SUPPLIED ENTRIES =

##########

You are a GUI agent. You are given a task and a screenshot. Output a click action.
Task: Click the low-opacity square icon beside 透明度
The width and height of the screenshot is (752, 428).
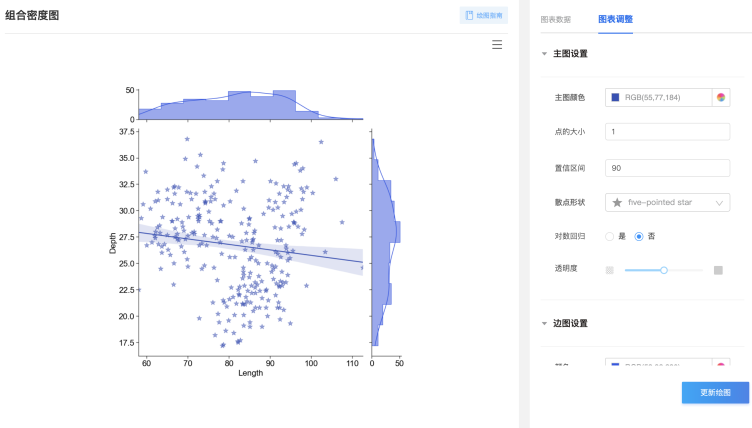[x=610, y=270]
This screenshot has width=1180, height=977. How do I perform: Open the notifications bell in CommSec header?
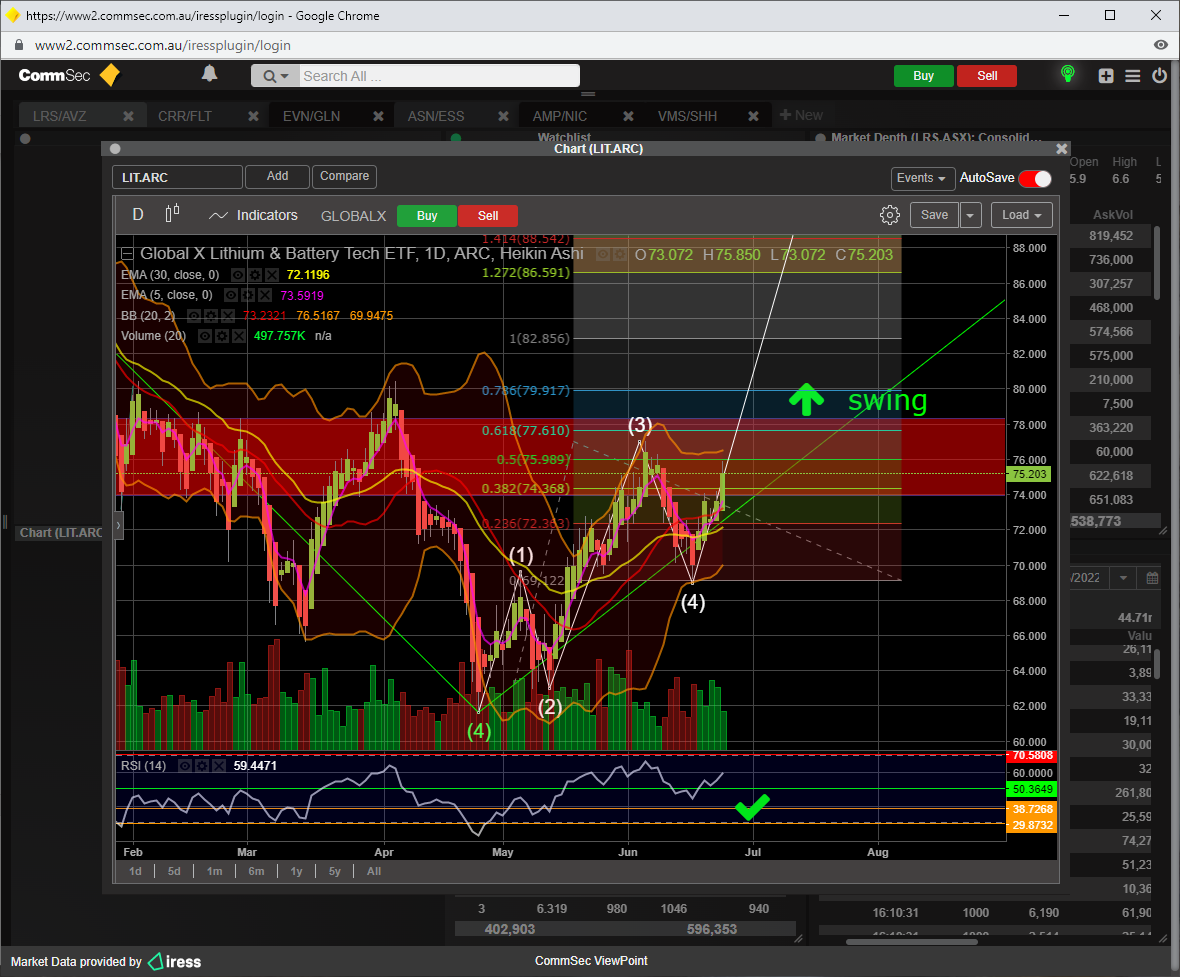(209, 74)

##########

When you repeat the data, keep every line exact and drop the images.

You are a GUI agent. You are given a task and a screenshot. Output a click action.
Task: Click the low-opacity square icon beside 透明度
The width and height of the screenshot is (752, 428).
[x=610, y=270]
This screenshot has width=1180, height=977. How do I perform: Open the notifications bell in CommSec header?
(209, 74)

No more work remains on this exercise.